Hay algo aquí que va mal
Publicado el 04/11/2023 a las 08:22
Se nos debe estar yendo de las manos. No puede ser tan normal que los peatones se lancen a cruzar las vías sin levantar la cabeza, con la mirada gacha, pendientes del teléfono móvil; que los conductores se queden parados en los semáforos “en verde” porque tienen la mirada en el móvil; que en el “metro”, el noventa y cinco por cien de sus pasajeros tenga la vista pegada al teléfono; que la vida esté pasando mientras nosotros seguimos administrándonos dosis tras dosis de esta droga, llamada “redes sociales”.
No puede ser tan normal que a tanta gente le resulte excitante hacer el payaso en público, con tal que el mundo entero sepa acerca de su existencia. ¿Vídeos sobre caídas y encontronazos, guionizados y ensayados hasta el hastío, que los espectadores aceptan como espontáneos e improvisados? O bien esto de: soy muy “healthy”, como bien (o eso creo), hago mucho ejercicio, pero tengo el cerebro vacío a base de consumir contenidos vacíos en Internet. Y es que, si apenas sé leer, cómo voy a saber escribir… ¡mejor te grabo un vídeo y te lo explico! No es nada normal que el oficio más deseado actualmente sea el de “trending clown”, es decir, “mo-ca-clown”. O sea, que hago de todo, sobre todo el payaso, máster en la rama “pseudo-divulgador-bullshit”, con tal que alguien me ofrezca una manera bien sencilla y rentable de ganarme la vida. Puedo narrar, con más ímpetu que el mejor periodista, cualquier tontería que ocurra en mi mesa y, además, te hago un vídeo que te lo explica, entre mal y peor, pero es que yo salgo muy guapo así que me tienes que ver. Te parecerá poca cosa pero lo mejor es que ¡a la gente le gusta! No es nada normal, exponerse y regalar la imagen y la vida propia al mundo, con tal de caer simpáticos, como no es normal adorar y enamorarse de los envoltorios, sin preocuparnos de lo que encontraremos adentro; de esto saben mucho las redes, venidas de un país donde reina una cultura de “loosers”, “mediocres” y “populares”.

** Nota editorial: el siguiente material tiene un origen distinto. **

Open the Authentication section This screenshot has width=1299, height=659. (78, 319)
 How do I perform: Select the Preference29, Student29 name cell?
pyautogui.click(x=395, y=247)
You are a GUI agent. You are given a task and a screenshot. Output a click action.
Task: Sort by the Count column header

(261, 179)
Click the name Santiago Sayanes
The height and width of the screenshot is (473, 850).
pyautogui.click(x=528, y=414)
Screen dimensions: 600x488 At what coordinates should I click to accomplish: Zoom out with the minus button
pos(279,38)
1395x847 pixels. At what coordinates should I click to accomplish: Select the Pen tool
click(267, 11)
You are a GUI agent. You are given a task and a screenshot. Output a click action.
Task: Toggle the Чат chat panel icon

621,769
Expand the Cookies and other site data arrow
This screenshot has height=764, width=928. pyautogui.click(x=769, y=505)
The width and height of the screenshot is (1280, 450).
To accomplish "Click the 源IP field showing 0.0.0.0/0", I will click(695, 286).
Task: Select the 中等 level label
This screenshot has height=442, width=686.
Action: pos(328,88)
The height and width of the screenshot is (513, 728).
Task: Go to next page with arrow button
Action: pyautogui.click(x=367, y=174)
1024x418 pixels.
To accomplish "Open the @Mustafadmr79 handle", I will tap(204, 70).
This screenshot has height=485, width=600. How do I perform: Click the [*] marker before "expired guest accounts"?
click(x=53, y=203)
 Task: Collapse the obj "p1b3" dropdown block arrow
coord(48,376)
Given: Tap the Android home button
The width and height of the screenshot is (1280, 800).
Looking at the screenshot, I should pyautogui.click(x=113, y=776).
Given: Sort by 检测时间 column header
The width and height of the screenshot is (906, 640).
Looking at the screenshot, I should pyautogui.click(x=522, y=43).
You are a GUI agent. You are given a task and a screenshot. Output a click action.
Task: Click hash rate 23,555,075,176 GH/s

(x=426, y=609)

Una cosa es ser sincero pero esto de las redes, en mi opinión, no es más que un tablón de anuncios, un currículum falseado, en el cual no existen las taras, ni el abuso, ni el exceso. Demasiado tarde, tal vez, protestamos y denunciamos (mediante las redes, por supuesto). No se puede esperar más, cuando los mismos políticos y autoridades públicas, las personalidades privadas, los artistas y todos los aspirantes a cualquiera de las categorías nombradas, se conforman con enviar un “post” a la nube para comunicarse con el mundo, así sea para decirle a otra persona que sienten la muerte de un ser querido, para anunciar al mundo lo que aman, a pesar de ser estrellas, o para enviarle un mensaje al embajador de otro país... ¿Es este el ejemplo que desean dar?